Le mie vicende o le mie povere vicende le conoscono un po’ tutti. La cosa, lo confesso, mi fa piacere.
Non passa giorno non passa incontro che qualcuno mi chieda: “ come va il don Vecchi Marghera?” “si fa, don Armando la nuova chiesa del cimitero?” “Hanno già cominciato il Samaritano, la casa per i familiari degli ammalati dell’Ospedale?” “Allora si fa o non si fa l’ostello San Benedetto, per ospitare i lavoratori che vengono dal sud, dalle coste africane, o dai paesi dell’est d’Europa?” Per non parlare poi de “L’Incontro” dei Magazzini San Martino e San Giuseppe, dei supporti per gli infortunati o del Banco alimentare!

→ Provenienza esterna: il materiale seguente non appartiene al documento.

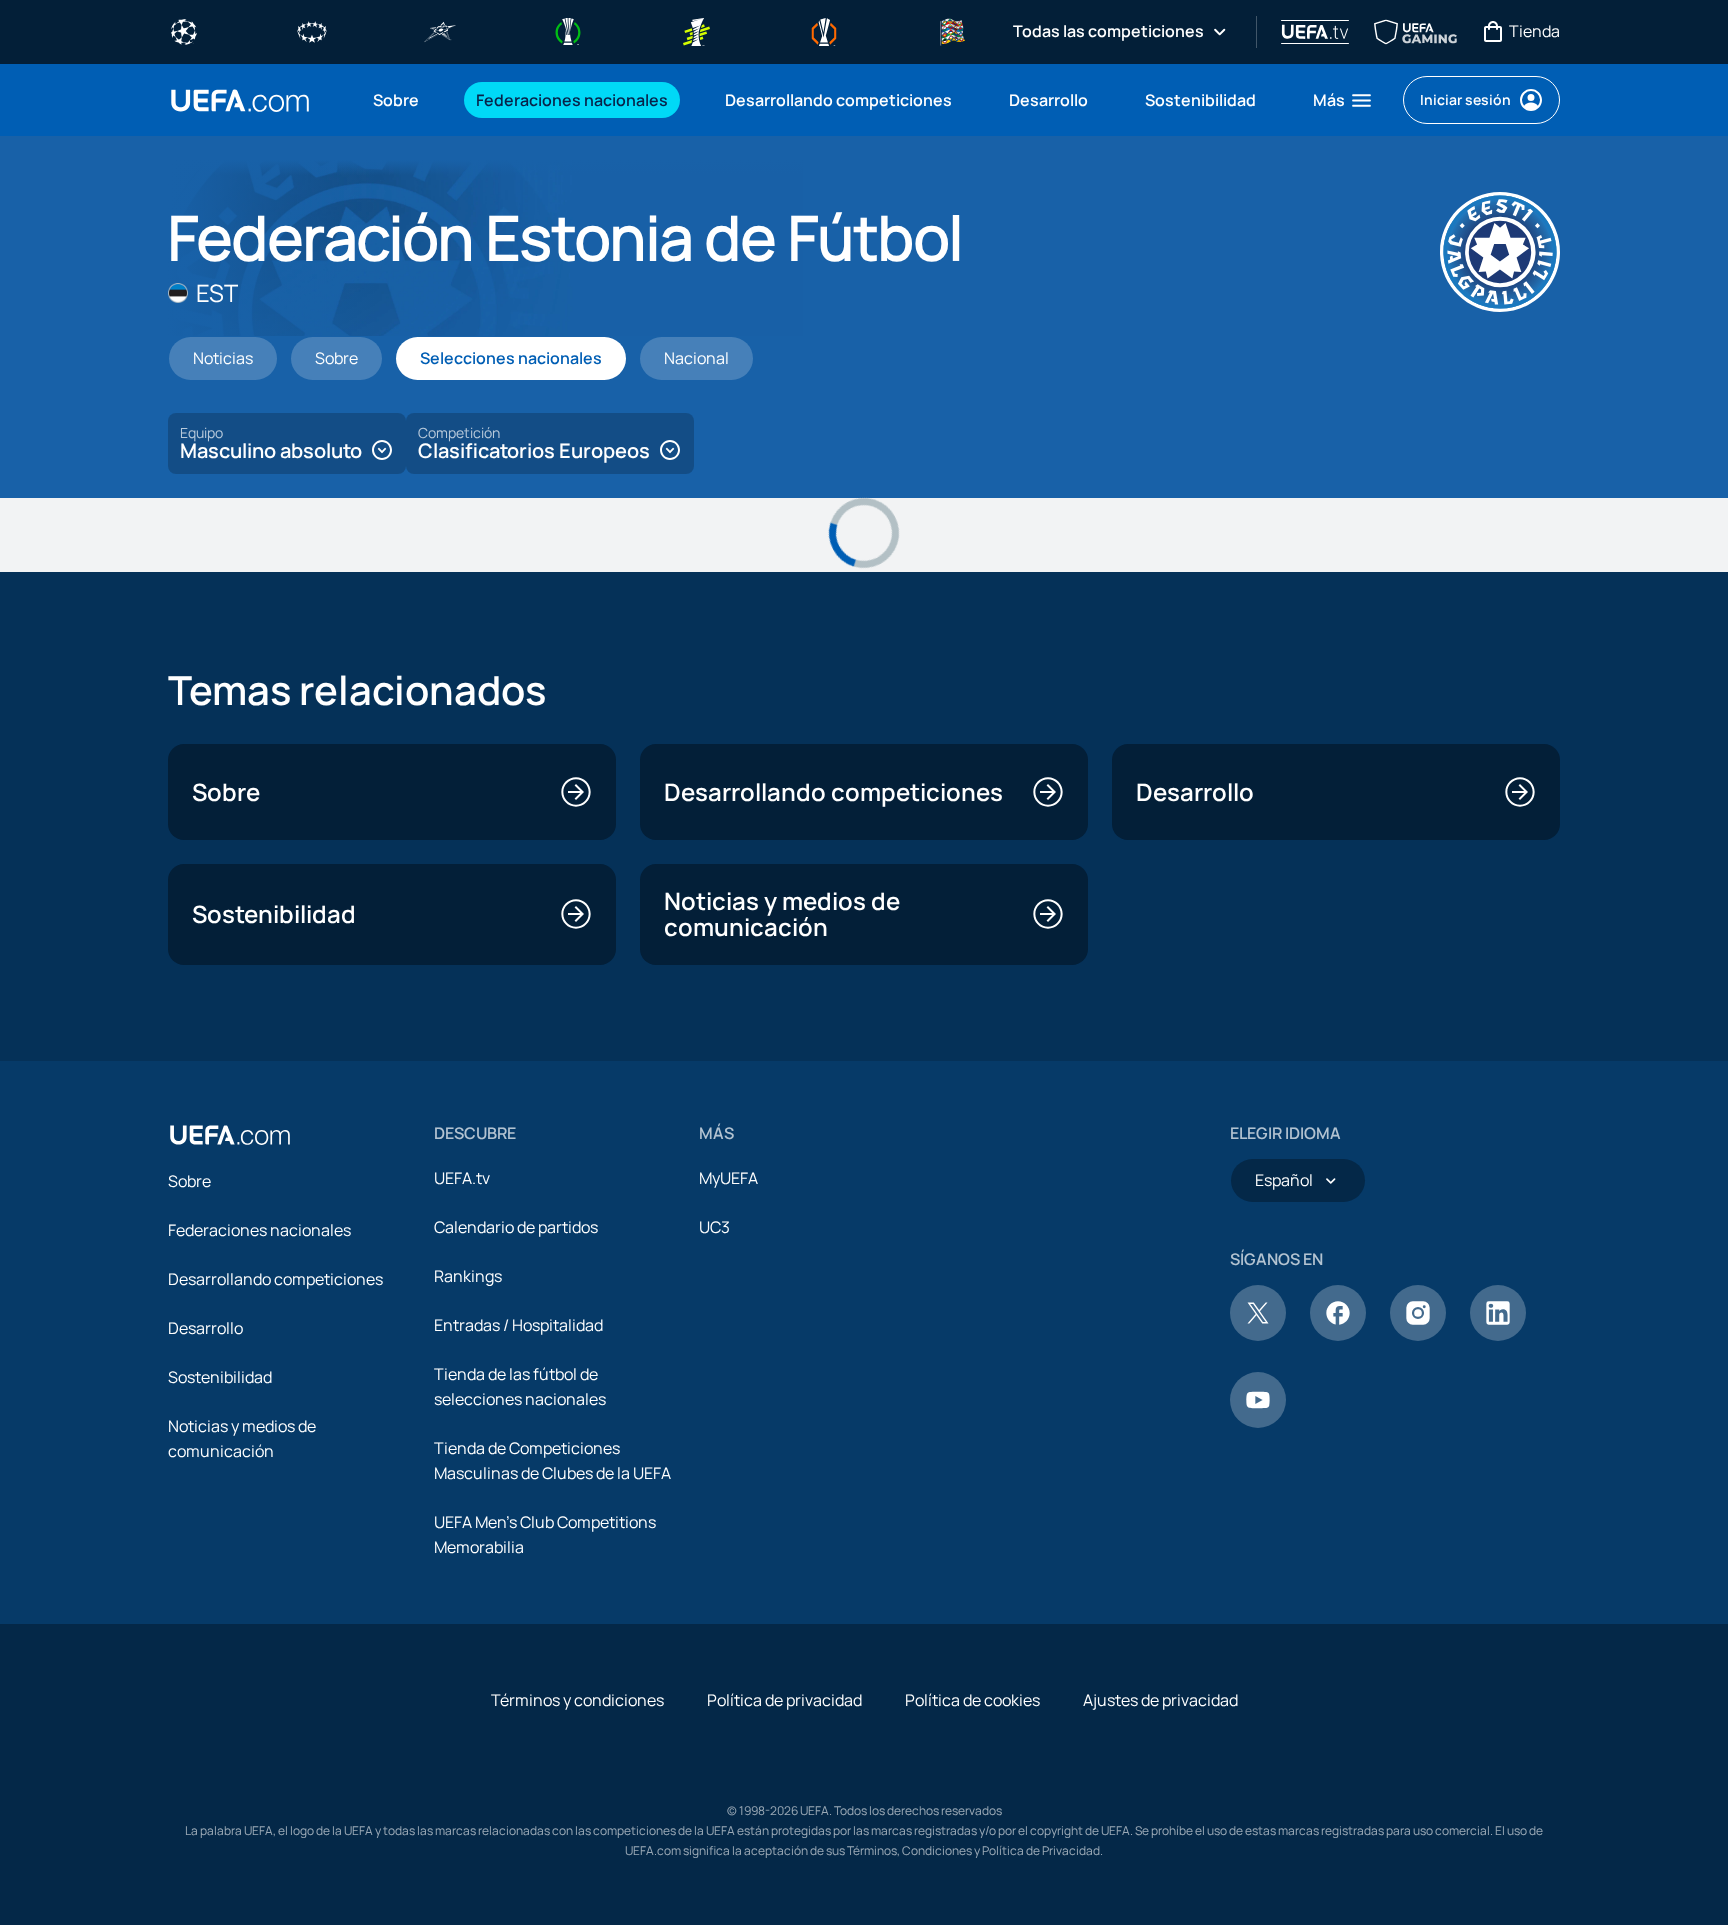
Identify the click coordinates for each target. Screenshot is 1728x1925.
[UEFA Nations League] (952, 30)
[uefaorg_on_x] (1258, 1335)
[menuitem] (399, 100)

Sono felice che la città sia coinvolta nelle opere della solidarietà, vi partecipi almeno con la curiosità, senta che sono problemi di tutti e sia un po’ orgogliosa che questa nostra Mestre, che negli ultimi decenni s’è un po’ impigrita ed è diventata sonnolenta, desideri almeno, di brillare per una solidarietà che deve coinvolgere tutti.
Da sempre sono convinto che se non matura una cultura diffusa, ben difficilmente, emerge l’uomo o il gruppo sociale che tenti di produrre a livello operativo le risposte ai bisogni e alle nuove esigenze della collettività. In tutto questo mi da una buona mano L’Incontro, che anche durante le ferie viaggiava a quota quattromila copie settimanali.
Ma sono pur riconoscente e felice delle spintarelle, e talvolta delle spallate che mi danno “Il Gazzettino” “La Nuova Venezia”, “Gente Veneta” il “Corriere del Veneto” e Rai Tre!
Tutta questa buona gente che costruisce l’opinione pubblica non mi tiene tanto sulla cresta dell’onda, ma soprattutto mantiene viva la memoria, l’urgenza e la necessità delle cause a cui ritengo utile dedicare le mie residue energie. Gli amici della carta stampata e del piccolo schermo sono veramente cari e preziosi amici del bene e della solidarietà.